財界からも円安を生かすために、海外生産を国内に回帰する考えが出るようになりました。円安を抑えられないなら、せめて円安を活用するしかない、と言います。

しかし、その円安活用にも思いもよらぬ伏兵が立ちはだかりました。

人手不足が最大のネック

最大のネックが人手不足です。

帝国データバンクの調査によると、半数の企業が人手不足を感じていると言い、なかでも宿泊業では6割の企業が人手不足といいます。そのなかで政府は10月から旅行支援、水際規制の緩和で観光地では需要が急増し、時間外労働が急増するなど、その対応に苦慮しています。

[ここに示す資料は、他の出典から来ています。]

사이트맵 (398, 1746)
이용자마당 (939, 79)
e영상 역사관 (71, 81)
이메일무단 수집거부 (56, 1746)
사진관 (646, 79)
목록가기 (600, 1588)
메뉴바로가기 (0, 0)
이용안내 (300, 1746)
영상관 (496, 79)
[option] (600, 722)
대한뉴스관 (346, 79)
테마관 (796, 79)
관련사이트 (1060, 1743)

観光地でも飲食業でも、コロナ禍で長期間需要の低迷が続き、これに対応できるよう、各企業とも人員削減を進めてきました。家族経営など、ギリギリの労働力で経営維持を図っているところも少なくありません。

そこへ政府が外国人観光客の入国規制を緩和し、観光支援に乗り出し、都道府県では「Go To eat」の再開も検討しています。

もっとも、これまでも「Go To」でコロナの被害を受けた産業の支援に出ましたが、それも感染の再拡大などで短期間で終わり、労働力の確保も徒労に終わったケースもあります。今また全国でコロナの第8波が懸念されるようになり、北海道・東北など、関東以北での感染拡大が目立つようになっています。

政府の支援がいつまで続くのか、需要拡大がいつまで続くのか、これらが不透明なうちは、常用雇用の拡大はリスキーです。

一時的な需要拡大に対してはパートタイマーなど臨時雇用での穴埋めが必要となります。しかし、日本の失業率はこのところ2.5%から2.7%の低位にあり、中小企業や個人零細企業で人手が確保できず、人手不足が深刻です。